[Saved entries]
────────────────

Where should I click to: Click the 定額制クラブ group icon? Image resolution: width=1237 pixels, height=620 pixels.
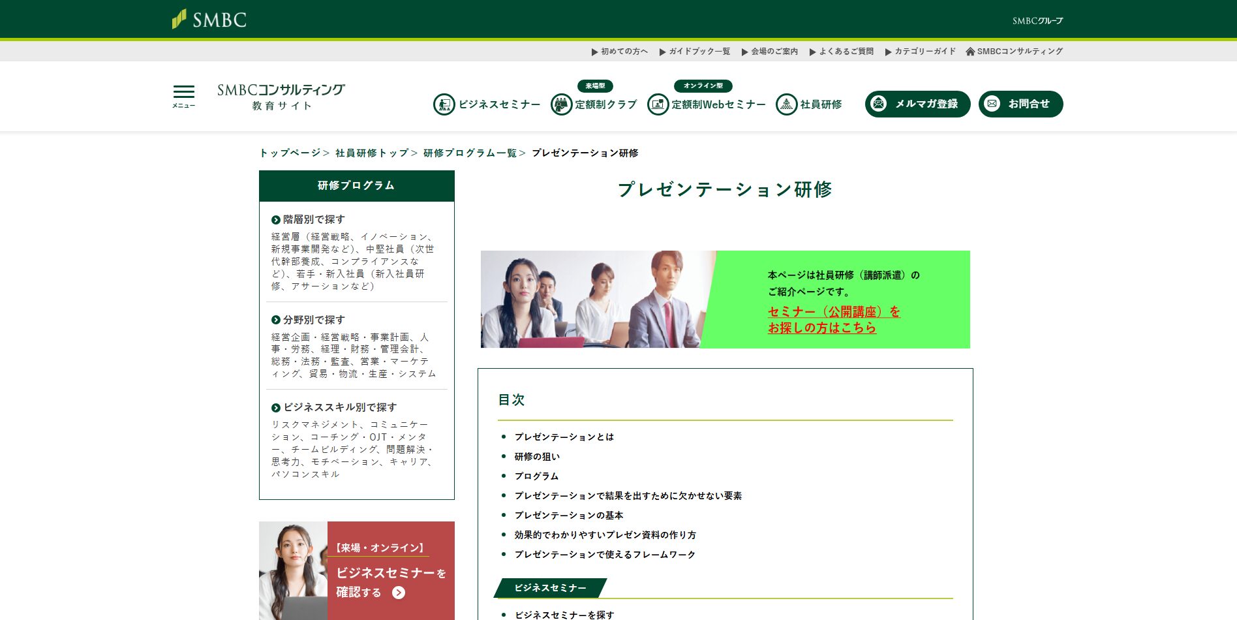coord(561,104)
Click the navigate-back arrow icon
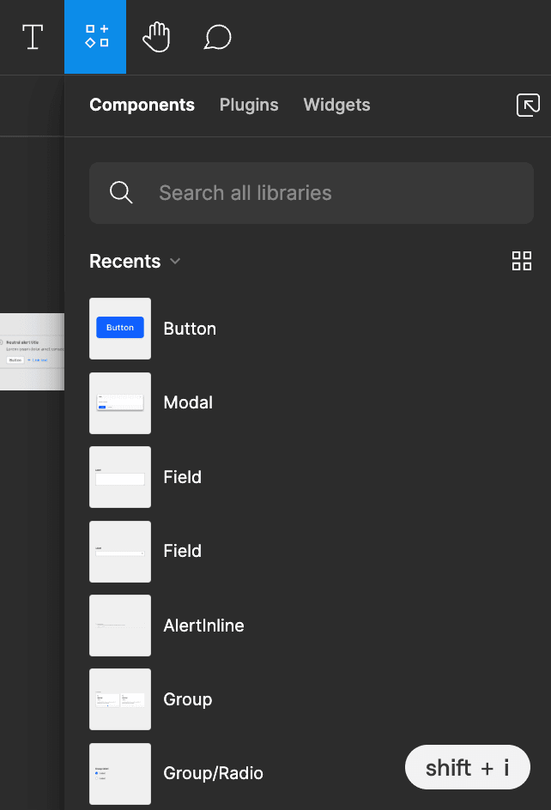Viewport: 551px width, 810px height. [x=527, y=105]
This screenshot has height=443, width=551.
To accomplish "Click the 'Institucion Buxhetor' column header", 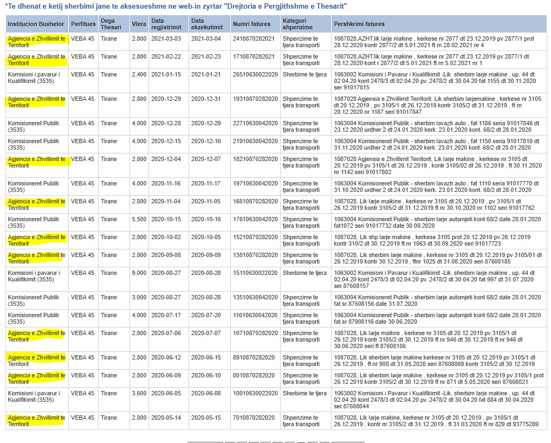I will point(36,24).
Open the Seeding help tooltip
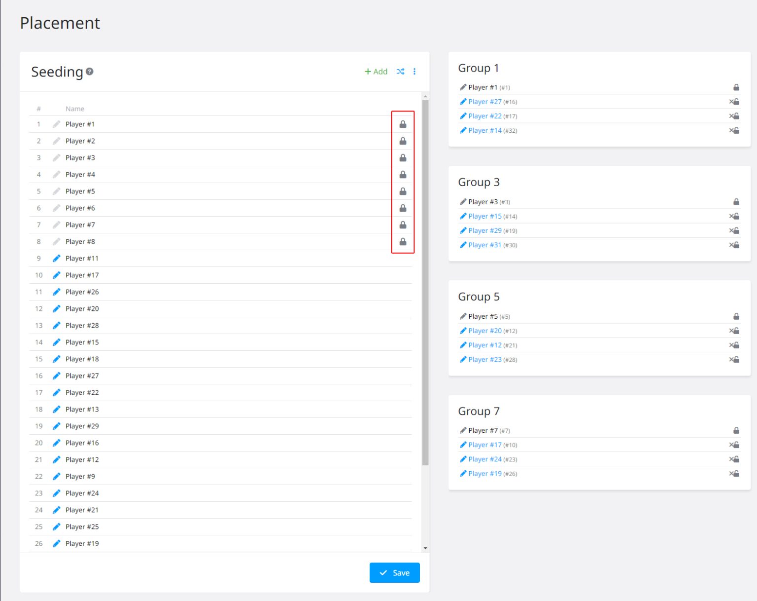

────────────────

→ TASK INSTRUCTIONS
Print the entries as they stand, first line through the line holding "This screenshot has height=443, width=551.", with every picture removed.

→ RESULT FOR THIS TASK
Where should I click to: Click the 定額制クラブ group icon? Image resolution: width=1237 pixels, height=620 pixels.
coord(561,104)
Click the navigate-back arrow icon
Viewport: 551px width, 810px height. [x=527, y=105]
This screenshot has height=443, width=551.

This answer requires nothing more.